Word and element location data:
* * * * * * * * *

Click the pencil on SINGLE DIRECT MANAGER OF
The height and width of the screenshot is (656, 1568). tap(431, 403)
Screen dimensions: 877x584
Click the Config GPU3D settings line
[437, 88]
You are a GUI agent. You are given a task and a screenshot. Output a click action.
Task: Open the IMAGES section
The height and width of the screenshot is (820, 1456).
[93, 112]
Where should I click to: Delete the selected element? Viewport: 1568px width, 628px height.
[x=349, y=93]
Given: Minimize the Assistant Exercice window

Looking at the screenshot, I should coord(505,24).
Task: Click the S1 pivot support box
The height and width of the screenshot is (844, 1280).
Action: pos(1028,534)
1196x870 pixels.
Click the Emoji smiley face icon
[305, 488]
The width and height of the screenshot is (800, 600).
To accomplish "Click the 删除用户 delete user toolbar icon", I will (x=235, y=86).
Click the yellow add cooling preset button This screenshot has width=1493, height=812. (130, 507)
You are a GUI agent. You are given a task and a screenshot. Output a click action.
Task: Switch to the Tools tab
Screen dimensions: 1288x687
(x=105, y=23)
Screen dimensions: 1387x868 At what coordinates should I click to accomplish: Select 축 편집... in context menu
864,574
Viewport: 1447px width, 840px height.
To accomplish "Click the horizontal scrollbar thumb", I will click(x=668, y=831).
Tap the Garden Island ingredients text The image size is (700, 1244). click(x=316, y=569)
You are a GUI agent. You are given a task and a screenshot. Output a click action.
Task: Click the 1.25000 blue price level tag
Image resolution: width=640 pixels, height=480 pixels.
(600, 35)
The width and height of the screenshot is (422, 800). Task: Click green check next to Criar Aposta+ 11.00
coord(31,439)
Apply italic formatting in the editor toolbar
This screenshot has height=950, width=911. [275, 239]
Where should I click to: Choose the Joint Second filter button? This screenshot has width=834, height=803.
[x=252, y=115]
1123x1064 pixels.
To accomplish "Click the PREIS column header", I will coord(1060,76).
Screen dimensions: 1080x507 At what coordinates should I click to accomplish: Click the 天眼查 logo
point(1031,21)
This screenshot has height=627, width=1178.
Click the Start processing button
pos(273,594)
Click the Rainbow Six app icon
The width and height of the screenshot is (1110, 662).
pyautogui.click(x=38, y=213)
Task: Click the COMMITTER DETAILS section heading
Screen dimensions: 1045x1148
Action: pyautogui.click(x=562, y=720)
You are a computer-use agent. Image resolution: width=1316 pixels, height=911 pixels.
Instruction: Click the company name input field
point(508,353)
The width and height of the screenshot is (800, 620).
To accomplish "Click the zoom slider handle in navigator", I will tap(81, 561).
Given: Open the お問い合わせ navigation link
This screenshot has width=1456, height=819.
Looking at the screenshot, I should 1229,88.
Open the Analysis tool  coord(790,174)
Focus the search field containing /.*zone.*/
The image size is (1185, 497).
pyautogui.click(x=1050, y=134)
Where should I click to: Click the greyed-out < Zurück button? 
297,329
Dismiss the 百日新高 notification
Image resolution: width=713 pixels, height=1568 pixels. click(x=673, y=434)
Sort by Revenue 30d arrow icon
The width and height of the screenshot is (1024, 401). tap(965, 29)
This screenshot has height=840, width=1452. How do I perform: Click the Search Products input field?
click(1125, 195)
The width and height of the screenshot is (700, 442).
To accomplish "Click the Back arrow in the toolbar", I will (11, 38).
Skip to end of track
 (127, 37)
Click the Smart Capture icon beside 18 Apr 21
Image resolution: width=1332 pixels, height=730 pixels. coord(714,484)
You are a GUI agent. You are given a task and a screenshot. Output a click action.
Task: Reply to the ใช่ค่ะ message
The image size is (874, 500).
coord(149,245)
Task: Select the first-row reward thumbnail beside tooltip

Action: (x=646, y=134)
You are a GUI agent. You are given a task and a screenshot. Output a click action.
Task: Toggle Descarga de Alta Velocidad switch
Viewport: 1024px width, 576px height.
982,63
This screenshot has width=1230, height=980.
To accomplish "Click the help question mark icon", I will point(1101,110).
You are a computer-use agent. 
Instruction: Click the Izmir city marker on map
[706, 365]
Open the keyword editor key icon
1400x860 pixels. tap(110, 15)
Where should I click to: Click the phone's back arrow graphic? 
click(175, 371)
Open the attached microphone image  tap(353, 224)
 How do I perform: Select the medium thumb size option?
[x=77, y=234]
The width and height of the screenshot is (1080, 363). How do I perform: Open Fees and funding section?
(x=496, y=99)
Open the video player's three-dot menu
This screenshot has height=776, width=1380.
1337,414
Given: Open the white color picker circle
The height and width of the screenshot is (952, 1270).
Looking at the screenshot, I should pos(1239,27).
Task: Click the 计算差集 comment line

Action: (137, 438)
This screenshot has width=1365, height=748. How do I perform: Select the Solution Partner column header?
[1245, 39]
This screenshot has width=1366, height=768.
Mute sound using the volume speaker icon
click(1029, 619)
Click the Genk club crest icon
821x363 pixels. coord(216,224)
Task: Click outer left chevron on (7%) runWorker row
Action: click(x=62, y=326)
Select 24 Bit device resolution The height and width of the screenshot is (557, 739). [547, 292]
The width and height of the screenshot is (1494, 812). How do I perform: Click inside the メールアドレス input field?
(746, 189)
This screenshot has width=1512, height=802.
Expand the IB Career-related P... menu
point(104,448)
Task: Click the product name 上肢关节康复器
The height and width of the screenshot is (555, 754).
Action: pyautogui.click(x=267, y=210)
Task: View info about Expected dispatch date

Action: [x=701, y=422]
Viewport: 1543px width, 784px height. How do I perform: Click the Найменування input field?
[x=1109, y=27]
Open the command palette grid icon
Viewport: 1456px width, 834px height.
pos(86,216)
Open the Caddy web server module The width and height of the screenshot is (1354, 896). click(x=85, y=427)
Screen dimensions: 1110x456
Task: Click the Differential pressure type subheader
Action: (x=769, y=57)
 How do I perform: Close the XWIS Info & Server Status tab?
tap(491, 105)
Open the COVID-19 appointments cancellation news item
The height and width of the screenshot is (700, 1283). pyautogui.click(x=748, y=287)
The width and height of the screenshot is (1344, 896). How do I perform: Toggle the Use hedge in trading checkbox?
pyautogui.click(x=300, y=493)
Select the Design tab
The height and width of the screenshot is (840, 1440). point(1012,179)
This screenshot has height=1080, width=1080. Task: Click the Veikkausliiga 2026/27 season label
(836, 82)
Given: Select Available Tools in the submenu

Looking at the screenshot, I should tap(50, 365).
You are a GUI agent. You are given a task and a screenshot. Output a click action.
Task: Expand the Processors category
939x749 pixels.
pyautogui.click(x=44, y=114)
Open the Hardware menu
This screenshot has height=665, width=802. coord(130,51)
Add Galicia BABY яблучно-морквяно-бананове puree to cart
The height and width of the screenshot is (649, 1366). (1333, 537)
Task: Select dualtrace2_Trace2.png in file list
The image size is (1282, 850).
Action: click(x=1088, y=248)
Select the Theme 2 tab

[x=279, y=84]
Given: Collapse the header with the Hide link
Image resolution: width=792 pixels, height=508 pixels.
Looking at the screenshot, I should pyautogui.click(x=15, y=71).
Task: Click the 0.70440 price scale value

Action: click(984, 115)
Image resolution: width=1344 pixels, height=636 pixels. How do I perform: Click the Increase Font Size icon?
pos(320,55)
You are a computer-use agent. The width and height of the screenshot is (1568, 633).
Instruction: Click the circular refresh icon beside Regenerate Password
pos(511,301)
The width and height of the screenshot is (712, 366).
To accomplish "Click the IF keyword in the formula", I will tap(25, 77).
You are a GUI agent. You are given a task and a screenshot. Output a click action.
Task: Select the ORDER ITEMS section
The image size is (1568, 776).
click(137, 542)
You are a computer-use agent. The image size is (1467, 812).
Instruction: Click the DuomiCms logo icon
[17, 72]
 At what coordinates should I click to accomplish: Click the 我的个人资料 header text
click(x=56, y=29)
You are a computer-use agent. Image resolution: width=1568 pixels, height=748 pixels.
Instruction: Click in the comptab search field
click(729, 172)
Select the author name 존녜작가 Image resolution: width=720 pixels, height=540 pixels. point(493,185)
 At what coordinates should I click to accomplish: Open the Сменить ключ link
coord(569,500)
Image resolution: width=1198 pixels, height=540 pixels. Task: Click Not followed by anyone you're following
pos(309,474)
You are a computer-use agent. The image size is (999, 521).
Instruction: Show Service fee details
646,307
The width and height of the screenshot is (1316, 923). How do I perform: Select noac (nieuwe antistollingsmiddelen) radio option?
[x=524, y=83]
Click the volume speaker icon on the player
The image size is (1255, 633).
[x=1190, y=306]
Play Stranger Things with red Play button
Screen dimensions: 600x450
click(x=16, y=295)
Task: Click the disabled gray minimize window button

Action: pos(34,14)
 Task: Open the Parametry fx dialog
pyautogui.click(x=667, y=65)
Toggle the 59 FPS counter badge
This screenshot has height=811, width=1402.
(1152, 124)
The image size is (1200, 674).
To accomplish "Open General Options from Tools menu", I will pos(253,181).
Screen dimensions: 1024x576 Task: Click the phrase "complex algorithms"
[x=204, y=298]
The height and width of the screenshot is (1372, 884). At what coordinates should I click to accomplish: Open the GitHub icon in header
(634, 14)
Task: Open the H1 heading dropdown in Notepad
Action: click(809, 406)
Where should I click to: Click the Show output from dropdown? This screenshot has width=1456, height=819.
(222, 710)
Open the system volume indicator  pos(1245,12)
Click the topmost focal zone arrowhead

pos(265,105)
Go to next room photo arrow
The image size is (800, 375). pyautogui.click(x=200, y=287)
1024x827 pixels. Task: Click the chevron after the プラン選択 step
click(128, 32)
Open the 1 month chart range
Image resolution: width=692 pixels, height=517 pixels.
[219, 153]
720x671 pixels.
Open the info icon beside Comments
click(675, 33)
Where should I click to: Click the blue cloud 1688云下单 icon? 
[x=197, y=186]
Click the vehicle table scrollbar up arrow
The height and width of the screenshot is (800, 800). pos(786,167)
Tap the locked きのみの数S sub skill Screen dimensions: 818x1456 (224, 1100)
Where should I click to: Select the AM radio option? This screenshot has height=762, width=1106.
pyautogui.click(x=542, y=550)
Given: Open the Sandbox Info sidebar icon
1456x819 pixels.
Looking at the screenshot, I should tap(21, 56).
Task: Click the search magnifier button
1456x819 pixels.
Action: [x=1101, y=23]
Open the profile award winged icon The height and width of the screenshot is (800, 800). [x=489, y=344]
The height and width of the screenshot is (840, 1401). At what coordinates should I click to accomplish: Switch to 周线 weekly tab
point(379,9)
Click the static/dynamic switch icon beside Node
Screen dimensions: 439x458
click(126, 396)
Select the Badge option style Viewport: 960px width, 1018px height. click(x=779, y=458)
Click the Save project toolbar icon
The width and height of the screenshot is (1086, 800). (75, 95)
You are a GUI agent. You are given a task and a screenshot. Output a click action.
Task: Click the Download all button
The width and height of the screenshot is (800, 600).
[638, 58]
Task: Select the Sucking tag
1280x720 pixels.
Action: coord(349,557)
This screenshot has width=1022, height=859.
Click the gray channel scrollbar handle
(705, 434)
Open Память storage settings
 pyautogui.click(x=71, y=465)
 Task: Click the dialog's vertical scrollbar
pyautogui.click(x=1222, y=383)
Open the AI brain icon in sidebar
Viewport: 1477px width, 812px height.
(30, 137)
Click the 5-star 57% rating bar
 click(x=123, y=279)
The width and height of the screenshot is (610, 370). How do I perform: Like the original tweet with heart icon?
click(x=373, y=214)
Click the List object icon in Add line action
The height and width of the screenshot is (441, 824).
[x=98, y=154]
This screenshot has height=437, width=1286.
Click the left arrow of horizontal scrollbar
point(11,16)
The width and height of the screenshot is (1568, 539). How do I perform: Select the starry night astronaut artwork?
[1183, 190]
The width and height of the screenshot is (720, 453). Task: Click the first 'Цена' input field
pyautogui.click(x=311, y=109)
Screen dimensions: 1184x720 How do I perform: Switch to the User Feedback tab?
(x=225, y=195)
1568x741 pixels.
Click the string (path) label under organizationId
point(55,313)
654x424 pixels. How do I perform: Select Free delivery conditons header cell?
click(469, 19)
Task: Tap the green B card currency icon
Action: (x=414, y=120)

* * * * * * * * *

Work to be completed:
Repeat the stretch of items from the line containing "Click the yellow" through the line containing "coord(31,439)", including both of those lines, with no changes.

Expected answer:
Click the yellow add cooling preset button This screenshot has width=1493, height=812. (130, 507)
You are a GUI agent. You are given a task and a screenshot. Output a click action.
Task: Switch to the Tools tab
Screen dimensions: 1288x687
(x=105, y=23)
Screen dimensions: 1387x868 At what coordinates should I click to accomplish: Select 축 편집... in context menu
864,574
Viewport: 1447px width, 840px height.
To accomplish "Click the horizontal scrollbar thumb", I will click(x=668, y=831).
Tap the Garden Island ingredients text The image size is (700, 1244). click(x=316, y=569)
You are a GUI agent. You are given a task and a screenshot. Output a click action.
Task: Click the 1.25000 blue price level tag
Image resolution: width=640 pixels, height=480 pixels.
(600, 35)
The width and height of the screenshot is (422, 800). Task: Click green check next to Criar Aposta+ 11.00
coord(31,439)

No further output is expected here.